A disease consisting of persistent muscle cramps involving distal muscle groups that occurred in 12 members of the same family is described. The cramps appeared on exertion and in full relaxation or during sleep. In the third generation they appeared in the second decade; in the fourth and fifth generations in childhood with higher frequency and intensity of cramps. The disease is not sex linked and seems to be dominantly inherited. Electromyography showed no myotonic response on insertion. Motor unit potentials were normal. Continual waxing and waning electrical discharges corresponding to clinically visible contractions of parts of the muscles were present. Repetitive nerve stimulation caused no change in the amplitude of evoked muscle potentials. On spinal anaesthesia or nerve block the muscle contractions continued but became painless. The movements were only stopped with local infiltration of anaesthetic into the muscle. There were no cramps on ischaemic work.
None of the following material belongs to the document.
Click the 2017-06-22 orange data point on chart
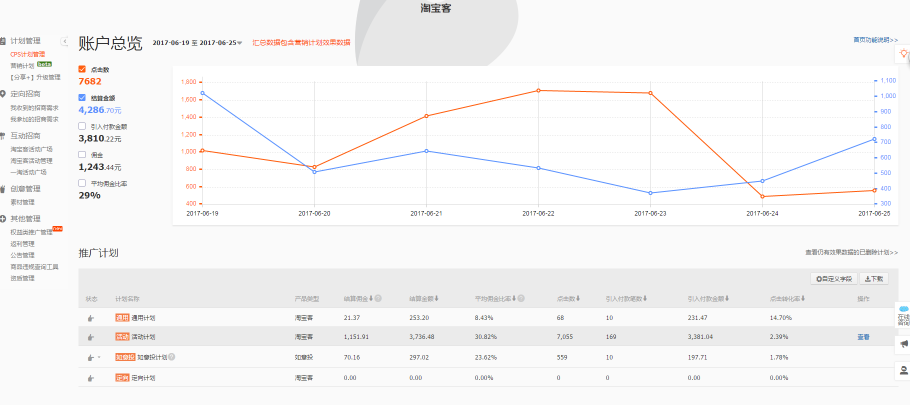The image size is (910, 405). coord(538,90)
Drug studies revealed no benefit on carbamazepine, slight relief with meprobamate, and complete disappearance with potassium chloride. The remission outlasted the treatment for three months and then cramps of milder degree reappeared. Repeated potassium chloride treatment was not effective. The cramps increased on hydrochlorothiazide, and 12 hours after spinal anaesthesia. In the authors' opinion the disease should be considered as not belonging to any known nosological entity.